▶ **Dataset records**:
--- START ---
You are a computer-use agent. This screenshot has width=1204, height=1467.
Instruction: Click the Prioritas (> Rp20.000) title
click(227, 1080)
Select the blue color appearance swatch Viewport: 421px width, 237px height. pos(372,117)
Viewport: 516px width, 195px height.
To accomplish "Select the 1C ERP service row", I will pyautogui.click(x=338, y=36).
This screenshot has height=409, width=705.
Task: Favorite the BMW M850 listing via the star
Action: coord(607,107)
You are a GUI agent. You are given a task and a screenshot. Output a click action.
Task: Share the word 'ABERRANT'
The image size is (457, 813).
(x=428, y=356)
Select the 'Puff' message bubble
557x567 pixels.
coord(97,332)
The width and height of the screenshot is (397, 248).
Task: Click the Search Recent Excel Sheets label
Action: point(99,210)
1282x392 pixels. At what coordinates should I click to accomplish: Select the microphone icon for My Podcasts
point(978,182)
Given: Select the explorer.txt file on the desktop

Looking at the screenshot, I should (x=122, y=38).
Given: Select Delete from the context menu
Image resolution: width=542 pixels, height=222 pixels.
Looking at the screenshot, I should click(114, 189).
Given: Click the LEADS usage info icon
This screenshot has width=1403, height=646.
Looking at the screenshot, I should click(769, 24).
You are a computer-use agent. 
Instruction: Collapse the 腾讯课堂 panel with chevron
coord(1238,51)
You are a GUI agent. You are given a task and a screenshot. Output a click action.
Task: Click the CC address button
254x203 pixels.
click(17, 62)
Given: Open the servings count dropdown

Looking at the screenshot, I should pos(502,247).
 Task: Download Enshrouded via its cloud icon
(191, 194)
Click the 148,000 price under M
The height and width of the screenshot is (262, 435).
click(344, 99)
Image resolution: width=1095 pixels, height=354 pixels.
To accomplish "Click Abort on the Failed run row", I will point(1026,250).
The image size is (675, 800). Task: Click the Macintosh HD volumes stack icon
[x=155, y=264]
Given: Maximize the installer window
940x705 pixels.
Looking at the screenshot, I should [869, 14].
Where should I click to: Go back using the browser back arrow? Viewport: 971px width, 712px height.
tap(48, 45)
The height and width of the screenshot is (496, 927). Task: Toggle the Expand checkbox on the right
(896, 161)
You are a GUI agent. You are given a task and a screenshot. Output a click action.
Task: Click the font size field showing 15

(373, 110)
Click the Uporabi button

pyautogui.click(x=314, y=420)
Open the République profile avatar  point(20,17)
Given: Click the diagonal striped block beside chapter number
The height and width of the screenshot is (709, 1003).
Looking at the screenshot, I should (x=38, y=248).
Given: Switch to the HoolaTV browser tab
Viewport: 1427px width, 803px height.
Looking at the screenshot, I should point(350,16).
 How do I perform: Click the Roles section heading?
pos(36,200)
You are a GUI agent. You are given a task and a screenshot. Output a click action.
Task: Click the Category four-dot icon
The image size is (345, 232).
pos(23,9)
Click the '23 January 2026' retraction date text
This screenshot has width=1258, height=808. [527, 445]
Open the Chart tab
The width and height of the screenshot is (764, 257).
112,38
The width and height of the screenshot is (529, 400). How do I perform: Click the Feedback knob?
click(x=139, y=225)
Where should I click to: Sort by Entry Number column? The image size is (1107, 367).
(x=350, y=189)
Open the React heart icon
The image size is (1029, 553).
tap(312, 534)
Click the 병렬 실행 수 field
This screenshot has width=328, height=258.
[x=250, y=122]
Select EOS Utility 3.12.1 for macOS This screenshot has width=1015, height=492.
--- END ---
▶ **WHAT YOU HAVE TO DO**: Word for word, give the records again.

▶ **ANSWER SPACE**:
You are a computer-use agent. This screenshot has width=1204, height=1467.
Instruction: Click the Prioritas (> Rp20.000) title
click(227, 1080)
Select the blue color appearance swatch Viewport: 421px width, 237px height. pos(372,117)
Viewport: 516px width, 195px height.
To accomplish "Select the 1C ERP service row", I will pyautogui.click(x=338, y=36).
This screenshot has height=409, width=705.
Task: Favorite the BMW M850 listing via the star
Action: coord(607,107)
You are a GUI agent. You are given a task and a screenshot. Output a click action.
Task: Share the word 'ABERRANT'
The image size is (457, 813).
(x=428, y=356)
Select the 'Puff' message bubble
557x567 pixels.
coord(97,332)
The width and height of the screenshot is (397, 248).
Task: Click the Search Recent Excel Sheets label
Action: point(99,210)
1282x392 pixels. At what coordinates should I click to accomplish: Select the microphone icon for My Podcasts
point(978,182)
Given: Select the explorer.txt file on the desktop

Looking at the screenshot, I should (x=122, y=38).
Given: Select Delete from the context menu
Image resolution: width=542 pixels, height=222 pixels.
Looking at the screenshot, I should click(114, 189).
Given: Click the LEADS usage info icon
This screenshot has width=1403, height=646.
Looking at the screenshot, I should click(769, 24).
You are a computer-use agent. 
Instruction: Collapse the 腾讯课堂 panel with chevron
coord(1238,51)
You are a GUI agent. You are given a task and a screenshot. Output a click action.
Task: Click the CC address button
254x203 pixels.
click(17, 62)
Given: Open the servings count dropdown

Looking at the screenshot, I should pos(502,247).
 Task: Download Enshrouded via its cloud icon
(191, 194)
Click the 148,000 price under M
The height and width of the screenshot is (262, 435).
click(344, 99)
Image resolution: width=1095 pixels, height=354 pixels.
To accomplish "Click Abort on the Failed run row", I will point(1026,250).
The image size is (675, 800). Task: Click the Macintosh HD volumes stack icon
[x=155, y=264]
Given: Maximize the installer window
940x705 pixels.
Looking at the screenshot, I should [869, 14].
Where should I click to: Go back using the browser back arrow? Viewport: 971px width, 712px height.
tap(48, 45)
The height and width of the screenshot is (496, 927). Task: Toggle the Expand checkbox on the right
(896, 161)
You are a GUI agent. You are given a task and a screenshot. Output a click action.
Task: Click the font size field showing 15

(373, 110)
Click the Uporabi button

pyautogui.click(x=314, y=420)
Open the République profile avatar  point(20,17)
Given: Click the diagonal striped block beside chapter number
The height and width of the screenshot is (709, 1003).
Looking at the screenshot, I should (x=38, y=248).
Given: Switch to the HoolaTV browser tab
Viewport: 1427px width, 803px height.
Looking at the screenshot, I should point(350,16).
 How do I perform: Click the Roles section heading?
pos(36,200)
You are a GUI agent. You are given a task and a screenshot. Output a click action.
Task: Click the Category four-dot icon
The image size is (345, 232).
pos(23,9)
Click the '23 January 2026' retraction date text
This screenshot has width=1258, height=808. [527, 445]
Open the Chart tab
The width and height of the screenshot is (764, 257).
112,38
The width and height of the screenshot is (529, 400). How do I perform: Click the Feedback knob?
click(x=139, y=225)
Where should I click to: Sort by Entry Number column? The image size is (1107, 367).
(x=350, y=189)
Open the React heart icon
The image size is (1029, 553).
tap(312, 534)
Click the 병렬 실행 수 field
This screenshot has width=328, height=258.
[x=250, y=122]
Select EOS Utility 3.12.1 for macOS This screenshot has width=1015, height=492.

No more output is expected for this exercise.